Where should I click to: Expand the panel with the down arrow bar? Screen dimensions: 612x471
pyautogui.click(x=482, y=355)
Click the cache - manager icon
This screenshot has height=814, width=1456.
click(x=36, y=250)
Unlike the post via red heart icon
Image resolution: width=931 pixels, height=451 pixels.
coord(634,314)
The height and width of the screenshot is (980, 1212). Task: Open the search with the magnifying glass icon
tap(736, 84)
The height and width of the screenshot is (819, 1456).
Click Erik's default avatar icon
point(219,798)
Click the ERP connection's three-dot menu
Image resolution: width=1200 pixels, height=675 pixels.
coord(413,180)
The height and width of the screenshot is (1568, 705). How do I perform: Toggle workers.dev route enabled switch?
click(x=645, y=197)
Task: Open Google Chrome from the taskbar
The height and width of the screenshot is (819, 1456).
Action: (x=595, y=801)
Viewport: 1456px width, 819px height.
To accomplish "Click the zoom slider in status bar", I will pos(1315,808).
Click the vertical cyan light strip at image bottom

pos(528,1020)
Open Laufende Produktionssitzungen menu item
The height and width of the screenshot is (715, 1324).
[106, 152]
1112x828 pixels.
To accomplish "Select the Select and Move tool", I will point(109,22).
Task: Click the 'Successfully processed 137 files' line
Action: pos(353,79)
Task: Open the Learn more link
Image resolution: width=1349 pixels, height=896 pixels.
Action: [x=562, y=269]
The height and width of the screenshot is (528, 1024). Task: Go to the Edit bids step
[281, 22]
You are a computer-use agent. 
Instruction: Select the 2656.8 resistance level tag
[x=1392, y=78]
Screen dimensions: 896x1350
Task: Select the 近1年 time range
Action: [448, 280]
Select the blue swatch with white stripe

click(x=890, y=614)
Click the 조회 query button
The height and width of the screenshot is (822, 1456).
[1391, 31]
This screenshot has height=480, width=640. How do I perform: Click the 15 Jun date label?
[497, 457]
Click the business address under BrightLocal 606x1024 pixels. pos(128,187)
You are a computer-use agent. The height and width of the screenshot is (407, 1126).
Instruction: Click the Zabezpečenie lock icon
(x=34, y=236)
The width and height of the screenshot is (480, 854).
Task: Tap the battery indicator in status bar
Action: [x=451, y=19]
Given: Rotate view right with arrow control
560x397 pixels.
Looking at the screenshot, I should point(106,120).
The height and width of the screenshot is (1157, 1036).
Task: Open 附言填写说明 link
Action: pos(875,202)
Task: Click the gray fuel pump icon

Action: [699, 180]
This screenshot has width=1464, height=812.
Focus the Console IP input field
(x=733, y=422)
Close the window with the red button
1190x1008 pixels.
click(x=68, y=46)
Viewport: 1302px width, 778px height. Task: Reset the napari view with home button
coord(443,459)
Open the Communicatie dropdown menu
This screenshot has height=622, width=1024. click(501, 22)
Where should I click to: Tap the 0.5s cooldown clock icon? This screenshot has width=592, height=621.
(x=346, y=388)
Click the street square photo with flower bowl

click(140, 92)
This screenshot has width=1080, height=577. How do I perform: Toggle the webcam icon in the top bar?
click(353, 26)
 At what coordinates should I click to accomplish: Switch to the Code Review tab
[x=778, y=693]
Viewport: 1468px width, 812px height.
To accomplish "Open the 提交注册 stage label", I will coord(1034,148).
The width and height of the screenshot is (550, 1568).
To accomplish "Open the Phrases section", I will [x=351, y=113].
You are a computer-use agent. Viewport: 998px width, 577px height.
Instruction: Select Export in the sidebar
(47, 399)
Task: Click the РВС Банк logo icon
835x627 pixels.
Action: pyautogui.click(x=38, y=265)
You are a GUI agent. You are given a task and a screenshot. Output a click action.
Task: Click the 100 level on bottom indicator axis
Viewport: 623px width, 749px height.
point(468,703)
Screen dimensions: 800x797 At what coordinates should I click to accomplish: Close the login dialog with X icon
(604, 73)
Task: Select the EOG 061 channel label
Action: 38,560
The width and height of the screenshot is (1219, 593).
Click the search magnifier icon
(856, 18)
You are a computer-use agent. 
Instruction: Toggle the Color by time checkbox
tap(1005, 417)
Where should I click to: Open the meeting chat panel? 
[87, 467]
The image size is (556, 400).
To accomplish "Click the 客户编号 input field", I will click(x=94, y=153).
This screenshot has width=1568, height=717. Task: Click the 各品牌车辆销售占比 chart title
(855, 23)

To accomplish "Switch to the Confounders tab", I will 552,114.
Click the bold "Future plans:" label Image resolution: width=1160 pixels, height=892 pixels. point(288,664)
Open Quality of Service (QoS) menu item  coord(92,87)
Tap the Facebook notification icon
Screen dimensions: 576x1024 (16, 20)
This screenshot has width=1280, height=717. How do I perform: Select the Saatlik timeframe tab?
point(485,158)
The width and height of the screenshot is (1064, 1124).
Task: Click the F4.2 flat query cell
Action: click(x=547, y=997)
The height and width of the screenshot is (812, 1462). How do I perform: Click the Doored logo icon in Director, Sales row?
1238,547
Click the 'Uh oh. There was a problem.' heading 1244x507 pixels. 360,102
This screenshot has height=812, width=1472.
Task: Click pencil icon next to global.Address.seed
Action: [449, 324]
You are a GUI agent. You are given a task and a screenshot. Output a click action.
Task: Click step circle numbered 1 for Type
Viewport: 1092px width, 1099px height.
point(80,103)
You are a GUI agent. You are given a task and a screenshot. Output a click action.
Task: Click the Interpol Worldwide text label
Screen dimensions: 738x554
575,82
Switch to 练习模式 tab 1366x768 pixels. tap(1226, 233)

• [Exercise task]: Extract the rows above and copy them over with no changes.

• [Answer to this problem]:
Where should I click to: Expand the panel with the down arrow bar? Screen dimensions: 612x471
pyautogui.click(x=482, y=355)
Click the cache - manager icon
This screenshot has height=814, width=1456.
click(x=36, y=250)
Unlike the post via red heart icon
Image resolution: width=931 pixels, height=451 pixels.
coord(634,314)
The height and width of the screenshot is (980, 1212). Task: Open the search with the magnifying glass icon
tap(736, 84)
The height and width of the screenshot is (819, 1456).
Click Erik's default avatar icon
point(219,798)
Click the ERP connection's three-dot menu
Image resolution: width=1200 pixels, height=675 pixels.
coord(413,180)
The height and width of the screenshot is (1568, 705). How do I perform: Toggle workers.dev route enabled switch?
click(x=645, y=197)
Task: Open Google Chrome from the taskbar
The height and width of the screenshot is (819, 1456).
Action: (x=595, y=801)
Viewport: 1456px width, 819px height.
To accomplish "Click the zoom slider in status bar", I will pos(1315,808).
Click the vertical cyan light strip at image bottom

pos(528,1020)
Open Laufende Produktionssitzungen menu item
The height and width of the screenshot is (715, 1324).
[106, 152]
1112x828 pixels.
To accomplish "Select the Select and Move tool", I will point(109,22).
Task: Click the 'Successfully processed 137 files' line
Action: pos(353,79)
Task: Open the Learn more link
Image resolution: width=1349 pixels, height=896 pixels.
Action: [x=562, y=269]
The height and width of the screenshot is (528, 1024). Task: Go to the Edit bids step
[281, 22]
You are a computer-use agent. 
Instruction: Select the 2656.8 resistance level tag
[x=1392, y=78]
Screen dimensions: 896x1350
Task: Select the 近1年 time range
Action: [448, 280]
Select the blue swatch with white stripe

click(x=890, y=614)
Click the 조회 query button
The height and width of the screenshot is (822, 1456).
[1391, 31]
This screenshot has height=480, width=640. How do I perform: Click the 15 Jun date label?
[497, 457]
Click the business address under BrightLocal 606x1024 pixels. pos(128,187)
You are a computer-use agent. The height and width of the screenshot is (407, 1126).
Instruction: Click the Zabezpečenie lock icon
(x=34, y=236)
The width and height of the screenshot is (480, 854).
Task: Tap the battery indicator in status bar
Action: [x=451, y=19]
Given: Rotate view right with arrow control
560x397 pixels.
Looking at the screenshot, I should point(106,120).
The height and width of the screenshot is (1157, 1036).
Task: Open 附言填写说明 link
Action: pos(875,202)
Task: Click the gray fuel pump icon

Action: [699, 180]
This screenshot has width=1464, height=812.
Focus the Console IP input field
(x=733, y=422)
Close the window with the red button
1190x1008 pixels.
click(x=68, y=46)
Viewport: 1302px width, 778px height. Task: Reset the napari view with home button
coord(443,459)
Open the Communicatie dropdown menu
This screenshot has height=622, width=1024. click(501, 22)
Where should I click to: Tap the 0.5s cooldown clock icon? This screenshot has width=592, height=621.
(x=346, y=388)
Click the street square photo with flower bowl

click(140, 92)
This screenshot has width=1080, height=577. How do I perform: Toggle the webcam icon in the top bar?
click(353, 26)
 At what coordinates should I click to accomplish: Switch to the Code Review tab
[x=778, y=693]
Viewport: 1468px width, 812px height.
To accomplish "Open the 提交注册 stage label", I will coord(1034,148).
The width and height of the screenshot is (550, 1568).
To accomplish "Open the Phrases section", I will [x=351, y=113].
You are a computer-use agent. Viewport: 998px width, 577px height.
Instruction: Select Export in the sidebar
(47, 399)
Task: Click the РВС Банк logo icon
835x627 pixels.
Action: pyautogui.click(x=38, y=265)
You are a GUI agent. You are given a task and a screenshot. Output a click action.
Task: Click the 100 level on bottom indicator axis
Viewport: 623px width, 749px height.
point(468,703)
Screen dimensions: 800x797 At what coordinates should I click to accomplish: Close the login dialog with X icon
(604, 73)
Task: Select the EOG 061 channel label
Action: 38,560
The width and height of the screenshot is (1219, 593).
Click the search magnifier icon
(856, 18)
You are a computer-use agent. 
Instruction: Toggle the Color by time checkbox
tap(1005, 417)
Where should I click to: Open the meeting chat panel? 
[87, 467]
The image size is (556, 400).
To accomplish "Click the 客户编号 input field", I will click(x=94, y=153).
This screenshot has width=1568, height=717. Task: Click the 各品牌车辆销售占比 chart title
(855, 23)

To accomplish "Switch to the Confounders tab", I will 552,114.
Click the bold "Future plans:" label Image resolution: width=1160 pixels, height=892 pixels. point(288,664)
Open Quality of Service (QoS) menu item  coord(92,87)
Tap the Facebook notification icon
Screen dimensions: 576x1024 (16, 20)
This screenshot has width=1280, height=717. How do I perform: Select the Saatlik timeframe tab?
point(485,158)
The width and height of the screenshot is (1064, 1124).
Task: Click the F4.2 flat query cell
Action: click(x=547, y=997)
The height and width of the screenshot is (812, 1462). How do I perform: Click the Doored logo icon in Director, Sales row?
1238,547
Click the 'Uh oh. There was a problem.' heading 1244x507 pixels. 360,102
This screenshot has height=812, width=1472.
Task: Click pencil icon next to global.Address.seed
Action: [449, 324]
You are a GUI agent. You are given a task and a screenshot. Output a click action.
Task: Click step circle numbered 1 for Type
Viewport: 1092px width, 1099px height.
point(80,103)
You are a GUI agent. You are given a task and a screenshot. Output a click action.
Task: Click the Interpol Worldwide text label
Screen dimensions: 738x554
575,82
Switch to 练习模式 tab 1366x768 pixels. tap(1226, 233)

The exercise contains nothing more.